FT1[Sales Analysis Tool<br/>intro_type, package_offered]
FT2[Retention Tool<br/>cancel_reason, save_attempt]
FT3[Service Tool<br/>issue_type, resolved]
end
subgraph "Banking Tools"
BT1[Account Service Tool<br/>account_type, transaction]
BT2[Fraud Detection Tool<br/>risk_level, flags]
BT3[Loan Application Tool<br/>loan_type, status]
end
subgraph "Healthcare Tools"
HT1[Appointment Tool<br/>specialty, time_slot]
HT2[Insurance Tool<br/>coverage, authorization]

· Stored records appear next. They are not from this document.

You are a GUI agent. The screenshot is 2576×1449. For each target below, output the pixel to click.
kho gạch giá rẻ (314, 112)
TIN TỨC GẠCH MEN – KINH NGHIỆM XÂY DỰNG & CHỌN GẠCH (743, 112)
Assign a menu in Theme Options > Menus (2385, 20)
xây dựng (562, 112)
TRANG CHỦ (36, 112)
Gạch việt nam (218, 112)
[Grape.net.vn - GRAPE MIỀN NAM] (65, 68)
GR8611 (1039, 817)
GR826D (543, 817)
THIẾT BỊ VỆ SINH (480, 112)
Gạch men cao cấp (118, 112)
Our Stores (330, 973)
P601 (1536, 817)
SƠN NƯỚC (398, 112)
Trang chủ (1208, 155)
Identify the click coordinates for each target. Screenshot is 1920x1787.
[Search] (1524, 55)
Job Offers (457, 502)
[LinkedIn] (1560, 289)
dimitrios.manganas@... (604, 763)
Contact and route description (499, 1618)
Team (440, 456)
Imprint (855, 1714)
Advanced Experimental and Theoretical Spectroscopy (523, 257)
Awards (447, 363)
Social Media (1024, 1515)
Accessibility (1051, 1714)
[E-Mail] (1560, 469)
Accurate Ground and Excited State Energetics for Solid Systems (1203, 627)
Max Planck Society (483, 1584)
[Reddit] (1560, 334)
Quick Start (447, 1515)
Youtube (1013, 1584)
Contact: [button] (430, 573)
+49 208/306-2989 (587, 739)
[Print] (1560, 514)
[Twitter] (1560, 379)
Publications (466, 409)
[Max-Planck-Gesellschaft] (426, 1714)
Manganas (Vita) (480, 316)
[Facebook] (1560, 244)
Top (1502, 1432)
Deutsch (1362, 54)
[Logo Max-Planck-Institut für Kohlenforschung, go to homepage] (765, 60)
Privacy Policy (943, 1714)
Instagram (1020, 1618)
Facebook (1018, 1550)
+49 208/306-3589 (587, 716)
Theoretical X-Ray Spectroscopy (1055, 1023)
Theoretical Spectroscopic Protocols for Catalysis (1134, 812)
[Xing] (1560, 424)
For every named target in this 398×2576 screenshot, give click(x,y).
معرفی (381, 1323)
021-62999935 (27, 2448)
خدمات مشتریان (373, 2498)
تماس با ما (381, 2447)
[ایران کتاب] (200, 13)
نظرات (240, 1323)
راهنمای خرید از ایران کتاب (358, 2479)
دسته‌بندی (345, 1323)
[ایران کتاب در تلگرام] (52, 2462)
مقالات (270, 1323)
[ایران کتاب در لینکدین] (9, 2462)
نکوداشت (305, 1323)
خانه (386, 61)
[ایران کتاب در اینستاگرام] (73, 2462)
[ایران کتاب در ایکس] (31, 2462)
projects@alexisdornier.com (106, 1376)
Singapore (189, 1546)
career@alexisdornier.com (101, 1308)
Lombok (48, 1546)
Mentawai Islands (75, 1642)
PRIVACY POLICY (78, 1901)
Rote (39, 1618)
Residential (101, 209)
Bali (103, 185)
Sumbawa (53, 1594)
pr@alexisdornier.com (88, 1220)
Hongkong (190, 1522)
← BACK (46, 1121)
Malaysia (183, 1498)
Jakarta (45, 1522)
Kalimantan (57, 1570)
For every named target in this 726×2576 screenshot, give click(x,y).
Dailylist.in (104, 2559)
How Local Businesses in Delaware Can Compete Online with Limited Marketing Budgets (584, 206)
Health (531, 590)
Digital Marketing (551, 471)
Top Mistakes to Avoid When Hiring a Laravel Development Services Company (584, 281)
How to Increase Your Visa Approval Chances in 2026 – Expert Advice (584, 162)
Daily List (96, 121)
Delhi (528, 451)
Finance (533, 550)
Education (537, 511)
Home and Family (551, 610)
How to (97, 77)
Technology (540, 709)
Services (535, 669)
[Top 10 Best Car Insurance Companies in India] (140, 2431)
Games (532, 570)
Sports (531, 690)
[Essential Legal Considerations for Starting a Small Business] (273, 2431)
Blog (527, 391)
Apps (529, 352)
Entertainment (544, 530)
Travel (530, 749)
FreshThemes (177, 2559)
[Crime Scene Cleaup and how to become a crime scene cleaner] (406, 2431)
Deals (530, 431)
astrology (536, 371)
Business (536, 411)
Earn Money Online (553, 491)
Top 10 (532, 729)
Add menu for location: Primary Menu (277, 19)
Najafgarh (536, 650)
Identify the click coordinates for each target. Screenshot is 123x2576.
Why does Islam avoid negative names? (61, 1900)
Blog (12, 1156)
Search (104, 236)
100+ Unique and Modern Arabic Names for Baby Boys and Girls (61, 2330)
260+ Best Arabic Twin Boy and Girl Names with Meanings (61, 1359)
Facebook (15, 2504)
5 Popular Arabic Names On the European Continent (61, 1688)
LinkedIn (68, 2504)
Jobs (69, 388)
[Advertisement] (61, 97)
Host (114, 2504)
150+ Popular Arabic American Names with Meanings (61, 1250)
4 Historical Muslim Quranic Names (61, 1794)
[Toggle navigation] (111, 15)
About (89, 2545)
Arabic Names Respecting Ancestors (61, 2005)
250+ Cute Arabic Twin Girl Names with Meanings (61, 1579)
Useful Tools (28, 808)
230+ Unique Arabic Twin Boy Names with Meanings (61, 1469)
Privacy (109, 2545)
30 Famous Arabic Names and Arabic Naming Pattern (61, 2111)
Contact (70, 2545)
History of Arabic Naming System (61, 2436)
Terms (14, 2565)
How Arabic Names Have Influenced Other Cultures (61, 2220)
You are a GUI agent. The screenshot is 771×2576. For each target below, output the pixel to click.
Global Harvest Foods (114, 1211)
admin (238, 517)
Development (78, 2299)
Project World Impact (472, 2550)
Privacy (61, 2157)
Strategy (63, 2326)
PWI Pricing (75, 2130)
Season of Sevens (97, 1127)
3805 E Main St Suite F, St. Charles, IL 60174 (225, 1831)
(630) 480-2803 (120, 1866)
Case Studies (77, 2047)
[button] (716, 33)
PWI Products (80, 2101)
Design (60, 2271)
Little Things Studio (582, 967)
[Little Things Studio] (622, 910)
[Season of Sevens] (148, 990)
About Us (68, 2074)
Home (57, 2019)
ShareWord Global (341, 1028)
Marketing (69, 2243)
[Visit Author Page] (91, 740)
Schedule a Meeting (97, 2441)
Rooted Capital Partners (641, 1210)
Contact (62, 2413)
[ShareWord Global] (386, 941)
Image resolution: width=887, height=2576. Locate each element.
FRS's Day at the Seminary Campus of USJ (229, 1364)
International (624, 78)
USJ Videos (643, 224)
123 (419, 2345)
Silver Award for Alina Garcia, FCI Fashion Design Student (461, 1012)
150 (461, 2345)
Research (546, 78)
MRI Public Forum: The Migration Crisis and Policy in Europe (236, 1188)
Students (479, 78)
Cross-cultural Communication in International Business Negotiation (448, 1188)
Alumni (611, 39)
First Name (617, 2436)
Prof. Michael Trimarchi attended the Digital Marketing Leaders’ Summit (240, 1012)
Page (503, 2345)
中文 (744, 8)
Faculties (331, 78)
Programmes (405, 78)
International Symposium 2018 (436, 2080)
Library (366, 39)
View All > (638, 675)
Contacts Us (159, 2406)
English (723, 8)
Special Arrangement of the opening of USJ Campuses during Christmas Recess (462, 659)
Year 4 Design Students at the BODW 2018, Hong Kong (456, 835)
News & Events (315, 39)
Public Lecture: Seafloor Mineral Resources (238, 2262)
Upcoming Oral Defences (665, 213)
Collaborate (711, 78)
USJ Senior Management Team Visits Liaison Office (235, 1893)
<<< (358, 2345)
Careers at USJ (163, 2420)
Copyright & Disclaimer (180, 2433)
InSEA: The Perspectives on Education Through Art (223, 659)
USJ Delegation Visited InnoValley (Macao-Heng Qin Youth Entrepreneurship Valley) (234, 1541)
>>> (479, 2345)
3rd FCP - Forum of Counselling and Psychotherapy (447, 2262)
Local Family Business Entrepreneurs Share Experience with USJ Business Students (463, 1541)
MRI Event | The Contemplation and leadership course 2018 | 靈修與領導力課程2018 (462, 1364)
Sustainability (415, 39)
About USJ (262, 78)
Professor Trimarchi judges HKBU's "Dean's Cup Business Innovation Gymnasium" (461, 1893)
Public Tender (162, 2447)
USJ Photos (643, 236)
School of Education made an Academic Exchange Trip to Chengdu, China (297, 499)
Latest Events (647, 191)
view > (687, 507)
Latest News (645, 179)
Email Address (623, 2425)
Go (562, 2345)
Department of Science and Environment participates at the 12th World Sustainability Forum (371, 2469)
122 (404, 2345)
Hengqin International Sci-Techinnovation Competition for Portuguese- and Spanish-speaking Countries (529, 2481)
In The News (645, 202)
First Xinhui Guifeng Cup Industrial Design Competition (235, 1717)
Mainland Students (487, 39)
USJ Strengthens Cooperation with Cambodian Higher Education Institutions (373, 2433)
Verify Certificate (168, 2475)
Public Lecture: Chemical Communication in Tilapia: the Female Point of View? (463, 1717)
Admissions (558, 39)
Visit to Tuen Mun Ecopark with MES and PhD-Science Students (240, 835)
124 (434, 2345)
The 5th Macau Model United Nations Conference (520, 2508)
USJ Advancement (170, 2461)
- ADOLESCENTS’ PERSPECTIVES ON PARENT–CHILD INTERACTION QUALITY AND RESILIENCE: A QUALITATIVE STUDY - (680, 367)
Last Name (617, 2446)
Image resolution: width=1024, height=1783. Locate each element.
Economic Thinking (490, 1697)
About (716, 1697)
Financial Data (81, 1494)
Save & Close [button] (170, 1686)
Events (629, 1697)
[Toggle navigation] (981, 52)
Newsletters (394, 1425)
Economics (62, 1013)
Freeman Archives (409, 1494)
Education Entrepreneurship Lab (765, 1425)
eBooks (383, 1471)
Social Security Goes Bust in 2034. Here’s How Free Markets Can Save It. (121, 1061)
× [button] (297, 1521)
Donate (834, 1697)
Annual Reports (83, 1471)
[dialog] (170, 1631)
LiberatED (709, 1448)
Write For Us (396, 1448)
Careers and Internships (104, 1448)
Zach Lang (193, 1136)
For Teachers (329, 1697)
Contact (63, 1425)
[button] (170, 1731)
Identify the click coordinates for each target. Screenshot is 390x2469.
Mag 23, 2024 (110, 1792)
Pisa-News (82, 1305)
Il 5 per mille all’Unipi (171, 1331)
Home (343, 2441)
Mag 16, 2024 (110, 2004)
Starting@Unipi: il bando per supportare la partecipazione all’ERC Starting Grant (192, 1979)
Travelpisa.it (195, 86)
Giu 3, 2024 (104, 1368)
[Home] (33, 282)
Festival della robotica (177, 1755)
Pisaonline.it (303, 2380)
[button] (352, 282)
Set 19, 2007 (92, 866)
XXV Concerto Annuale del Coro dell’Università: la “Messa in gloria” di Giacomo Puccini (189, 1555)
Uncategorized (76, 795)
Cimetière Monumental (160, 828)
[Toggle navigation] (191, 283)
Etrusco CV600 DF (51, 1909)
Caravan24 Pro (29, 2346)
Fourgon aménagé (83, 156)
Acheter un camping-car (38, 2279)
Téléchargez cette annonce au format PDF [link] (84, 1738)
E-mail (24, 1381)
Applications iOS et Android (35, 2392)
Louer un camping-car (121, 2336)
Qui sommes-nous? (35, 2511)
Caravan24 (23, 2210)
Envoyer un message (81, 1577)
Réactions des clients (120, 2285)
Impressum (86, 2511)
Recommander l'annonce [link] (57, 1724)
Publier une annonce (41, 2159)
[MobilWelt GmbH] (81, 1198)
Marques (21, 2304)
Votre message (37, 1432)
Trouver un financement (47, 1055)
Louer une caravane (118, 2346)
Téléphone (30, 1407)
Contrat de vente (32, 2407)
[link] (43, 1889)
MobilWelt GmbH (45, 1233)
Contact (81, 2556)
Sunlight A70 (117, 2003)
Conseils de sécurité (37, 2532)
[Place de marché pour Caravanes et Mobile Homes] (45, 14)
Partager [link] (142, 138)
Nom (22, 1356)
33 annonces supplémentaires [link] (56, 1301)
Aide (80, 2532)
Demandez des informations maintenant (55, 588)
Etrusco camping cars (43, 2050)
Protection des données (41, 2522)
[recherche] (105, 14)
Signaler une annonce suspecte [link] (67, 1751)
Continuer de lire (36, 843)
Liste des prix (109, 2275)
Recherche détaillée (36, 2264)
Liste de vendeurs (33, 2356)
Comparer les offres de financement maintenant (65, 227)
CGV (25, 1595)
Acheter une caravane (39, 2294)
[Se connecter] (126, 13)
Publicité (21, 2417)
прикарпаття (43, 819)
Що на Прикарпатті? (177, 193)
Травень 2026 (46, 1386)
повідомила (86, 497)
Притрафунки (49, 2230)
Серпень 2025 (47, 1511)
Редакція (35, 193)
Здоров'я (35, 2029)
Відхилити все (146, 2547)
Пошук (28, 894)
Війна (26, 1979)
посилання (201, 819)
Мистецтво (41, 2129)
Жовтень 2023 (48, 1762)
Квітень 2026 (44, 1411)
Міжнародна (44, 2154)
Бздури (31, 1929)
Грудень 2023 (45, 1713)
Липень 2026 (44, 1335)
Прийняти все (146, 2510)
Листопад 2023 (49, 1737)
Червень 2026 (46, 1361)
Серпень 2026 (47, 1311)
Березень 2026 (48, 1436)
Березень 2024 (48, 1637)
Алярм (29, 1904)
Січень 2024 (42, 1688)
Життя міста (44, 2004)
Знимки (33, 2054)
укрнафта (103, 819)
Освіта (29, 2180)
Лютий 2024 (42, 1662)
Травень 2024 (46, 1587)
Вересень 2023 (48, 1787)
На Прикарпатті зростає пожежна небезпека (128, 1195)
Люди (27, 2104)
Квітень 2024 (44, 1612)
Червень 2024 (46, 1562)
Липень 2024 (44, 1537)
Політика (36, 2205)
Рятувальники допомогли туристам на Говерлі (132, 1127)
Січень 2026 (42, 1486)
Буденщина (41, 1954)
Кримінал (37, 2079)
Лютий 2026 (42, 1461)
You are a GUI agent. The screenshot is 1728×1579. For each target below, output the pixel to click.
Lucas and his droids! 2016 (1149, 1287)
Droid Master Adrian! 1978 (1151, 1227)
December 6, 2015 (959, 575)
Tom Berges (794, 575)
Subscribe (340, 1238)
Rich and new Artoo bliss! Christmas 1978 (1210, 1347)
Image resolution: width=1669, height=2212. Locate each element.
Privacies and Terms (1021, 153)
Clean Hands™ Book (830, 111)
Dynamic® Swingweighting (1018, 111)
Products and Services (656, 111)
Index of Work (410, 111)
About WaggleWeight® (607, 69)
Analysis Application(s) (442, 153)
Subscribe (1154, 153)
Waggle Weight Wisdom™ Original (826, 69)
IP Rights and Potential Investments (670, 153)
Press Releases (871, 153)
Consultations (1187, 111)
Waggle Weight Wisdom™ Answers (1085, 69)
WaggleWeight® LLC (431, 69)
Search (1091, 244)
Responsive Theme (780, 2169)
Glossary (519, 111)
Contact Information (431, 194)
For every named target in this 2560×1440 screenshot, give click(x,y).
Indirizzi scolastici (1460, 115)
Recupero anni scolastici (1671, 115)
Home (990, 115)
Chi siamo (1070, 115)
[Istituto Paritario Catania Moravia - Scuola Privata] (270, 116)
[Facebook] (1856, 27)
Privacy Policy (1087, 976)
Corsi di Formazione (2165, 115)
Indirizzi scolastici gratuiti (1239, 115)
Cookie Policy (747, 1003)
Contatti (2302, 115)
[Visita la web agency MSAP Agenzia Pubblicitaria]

HT3[Prescription Tool<br/>medication, refills]
end
CC -->|franchise: orange-theory| IND
CC -->|franchise: wellsfargo| IND
CC -->|franchise: mercy-health| IND
IND -->|fitness| FT1 & FT2 & FT3
IND -->|banking| BT1 & BT2 & BT3
IND -->|healthcare| HT1 & HT2 & HT3
style FT1 fill:#ffcc99
style BT1 fill:#99ccff
style HT1 fill:#ccff99
Multi-Industry Benefits¶
- Clean Separation: Each industry has unique fields and tools
- No Cross-Pollution: Banking fields don't appear in fitness analyses
- AI Tool Selection: Bedrock intelligently chooses the right tool
- Single Pass: Still deterministic, not multi-turn conversations
6. Configuration Evolution Path¶
graph TD
subgraph "Current (Monolithic)"
M1[prompt-v5.txt<br/>800 lines<br/>All-in-one]
end
subgraph "v1.0 (Split)"
S1[01-core.txt]
S2[02-knowledge.txt]
S3[03-coaching.txt]
S4[04-output.txt]
SR1[04-staff-list.txt]
end
subgraph "v1.1 (Dynamic)"
D1[Staff Registry<br/>DynamoDB Table]
D2[Memory Context<br/>DynamoDB Table]
end
subgraph "v2.0 (Industry Templates)"
T1[fitness/templates/]
T2[banking/templates/]
T3[healthcare/templates/]
end
subgraph "v3.0 (Marketplace)"
MP[Cross-Franchise<br/>Module Marketplace<br/>Shared Best Practices]
end
M1 -->|Split| S1 & S2 & S3 & S4
M1 -->|Extract| SR1
SR1 -->|Migrate| D1
S1 -->|Add Memory| D2
S1 & S2 & S3 & S4 -->|Templatize| T1 & T2 & T3
T1 & T2 & T3 -->|Share| MP
style M1 fill:#ffcccc
style MP fill:#ccffcc
Key Architecture Decisions¶
1. Why Keep Core Pipeline Deterministic¶
- Reliability: Every call processed identically
- Predictability: No surprises in production
- Performance: Consistent 25-second processing time
- Debugging: Clear, linear flow
2. Why Separate AgentOrchestrator¶
- Innovation Without Risk: New features don't affect core
- Flexible Deployment: Can disable agent features instantly
- Different SLAs: Core = 99.9% uptime, Agent = experimental
- Cost Control: Agent features are optional add-ons
3. Why Tool-Based Approach¶
- Schema Enforcement: Guaranteed valid output structure
- Industry Separation: Different tools for different verticals
- AI Intelligence: Let AI choose the appropriate tool
- Future Proof: Easy to add new tools without changing architecture
Summary¶
The architecture evolution from current state → v1.0 → future maintains clear principles:
Core Design Principles¶
- Core pipeline stays deterministic (reliable call processing)
- Innovation happens in separate layer (AgentOrchestrator)
- Tools provide structure (Pydantic validation)
- Configuration drives behavior (no code changes for business rules)
Key Architectural Decisions Visualized¶
| Aspect | Current | v1.0 | Future (v2.0+) |
|---|---|---|---|
| Prompt Structure | Monolithic 800+ lines | 6 split text files | Industry templates |
| Staff Management | Static in code | Text file in prompt | DynamoDB table |
| Output Validation | ~85% success | >95% with Pydantic | Multi-schema tools |
| AI Mode | Text generation | Single tool | Multiple tools per industry |
| Memory | None | None (prepared) | Customer context DB |
| Orchestration | Linear pipeline | Linear pipeline | Separate orchestrator |
Data Flow Improvements¶
Current → v1.0: - Tools return JSON directly to orchestrator (not to S3) - Orchestrator persists validated outputs - Bidirectional context memory (get/save) - Staff and config lookups for tenant awareness
v1.0 → Future: - Core pipeline remains unchanged - Agent layer adds flexibility without risk - Industry-specific tools prevent field pollution - Human feedback loop for continuous improvement
This approach ensures CloudAudioAI can scale to multiple industries while maintaining the stability that clients depend on for their daily operations.